You can find plenty of horror stories about specific SSDs out there. You can also find more general horror stories about SSD behavior under exceptional conditions; one example I've seen recently is Understanding the Robustness of SSDs under Power Fault [PDF] (from FAST '13), which is about what it says. Let's scare everyone with a bit from the abstract:

Our experimental results reveal that thirteen out of the fifteen tested SSD devices exhibit surprising failure behaviors under power faults, including bit corruption, shorn writes, unserializable writes, metadata corruption, and total device failure.

Most of their SSDs were from several years ago so things may be better with current SSDs. Or maybe not. We don't necessarily know and that's part of the problem with SSDs. SSDs are very complex devices and vendors have every reason to gloss over inconvenient details and (allegedly) make devices that lie about things to you so that they look faster or healthier.

(It's widely reported that some SSDs simply ignore cache flush commands from the host instead of dutifully and slowly committing pending writes to the actual flash. And we're not talking about SSDs that have supercapacitors so that they can handle power failures.)

On a large scale level none of this is particularly surprising or novel (not even the bit about ignoring cache flushes). We saw the same things in the hard drive industry before it became a mature field, including manufacturers being 'good' or 'bad' and there being real differences between the technology of different manufacturers and between 'enterprise' and consumer drives.

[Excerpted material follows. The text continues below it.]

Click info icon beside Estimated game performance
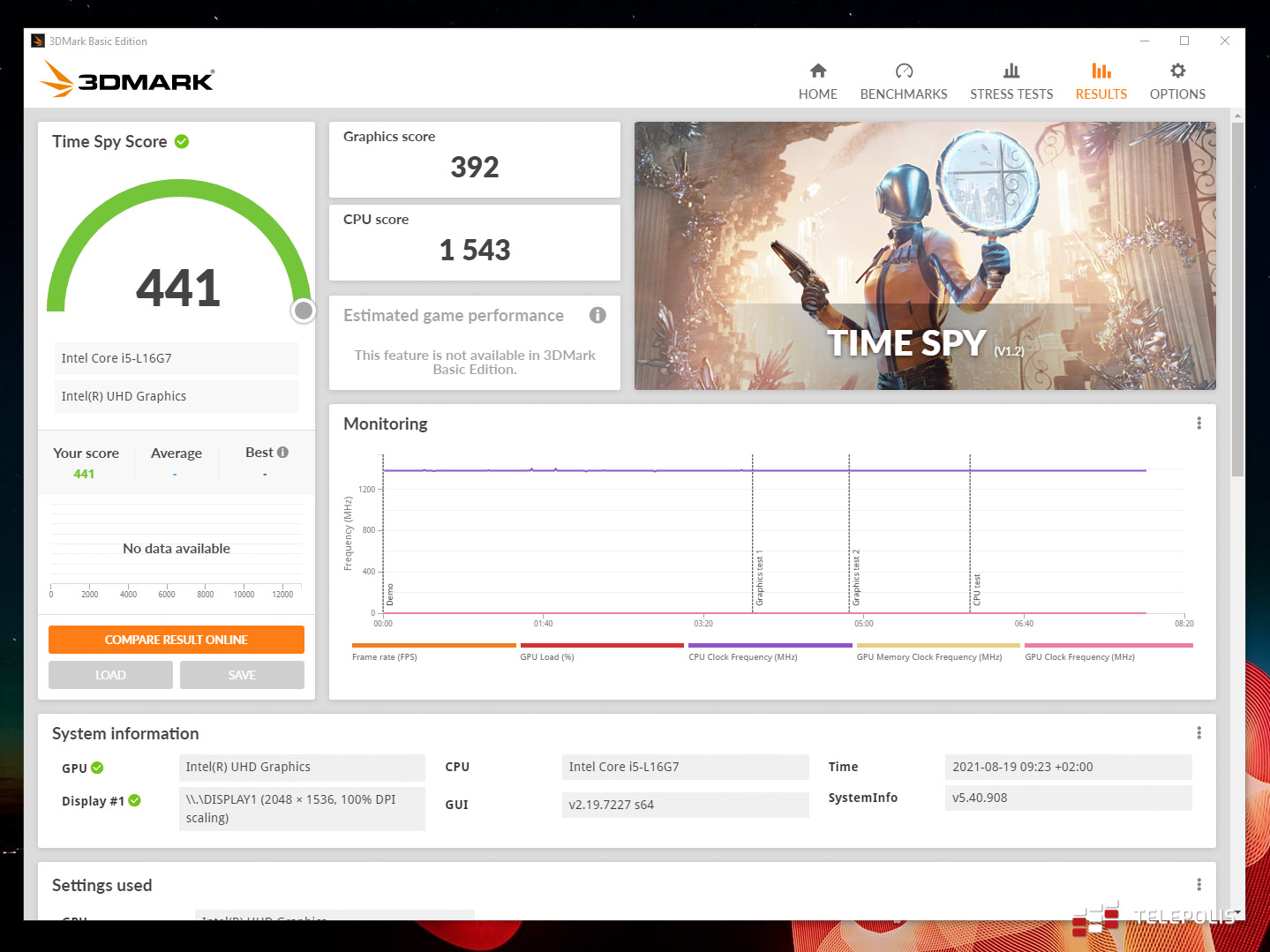This screenshot has height=952, width=1270. pyautogui.click(x=597, y=315)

SSDs are just in the early stages of the same process that HDs went through in their time.

Ultimately that's the large scale reason to consider avoiding SSDs for casual use, such as for system drives. If you don't actively need them or really benefit from them, why take the risks that come from being a pioneer?

(This is the devil's advocate position and I'm not sure how much I agree with it. But I put the arguments for SSDs in the other entry.)

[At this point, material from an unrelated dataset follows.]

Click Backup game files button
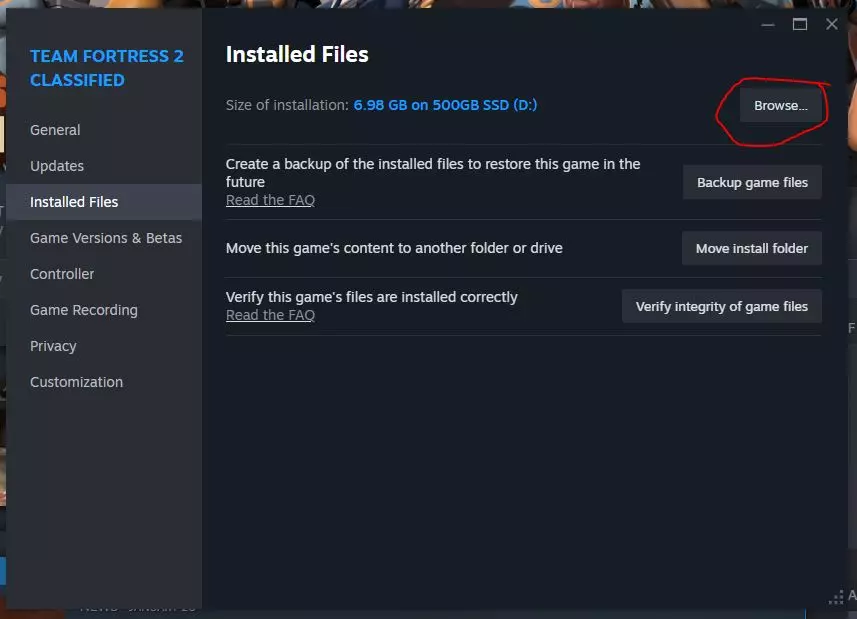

SSDsWhyNotSystemDisks written at 23:06:29; Add Comment

2013-11-03

Why we're switching to SSDs for system disks

A commentator on my entry on our future fileserver hardware asked a good question, namely why we're planning to use SSDs for system disks. This is actually likely part of a general shift for us (we've already done it on some new servers). The short version of why is that it is less 'why' and more 'why not'.

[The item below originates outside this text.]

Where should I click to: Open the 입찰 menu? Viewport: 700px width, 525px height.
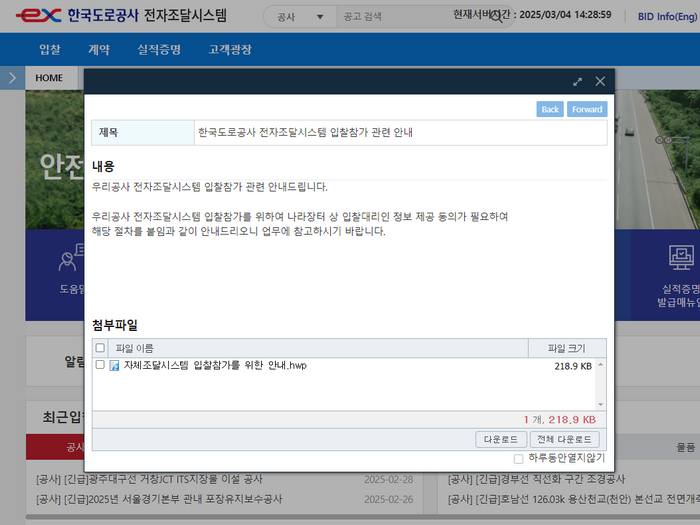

SATA hard drives seem to basically have a floor price. 3.5" or 2.5", small or moderately large, you simply can't easily get a decent 7200 rpm drive for less than about $50-$60 (at least in small quantities) no matter how little space you want. The amount of space you get for your $60 has been steadily increasing, but the price has not dropped for small space (instead small HDs seem to have progressively disappeared). As the price per GB of SSDs has shrunk, SSDs that are more than big enough to be OS system disks have now reached this magic $60 price point.

Raw speed and random seek times are usually not an issue for system disks (although we have at least one server where they actually do matter; said server is now using SSDs). However our general assumption is that SSDs are likely to be more reliable than HDs because SSDs don't have that spinning rust hurtling around and around (they also don't get as hot). And being fast doesn't exactly hurt. Since we can get big enough SSDs for the same price as more than big enough HDs, we might as well go with SSDs when it's convenient.

(The relative long-term durability of SSDs versus HDs is at least somewhat uncertain (and they're probably going to fail in different ways). Our HDs have generally lasted as long as we could ask and SSDs have issues like write wear and so on. But on the whole it seems worth taking the chance, especially since there are some benefits.)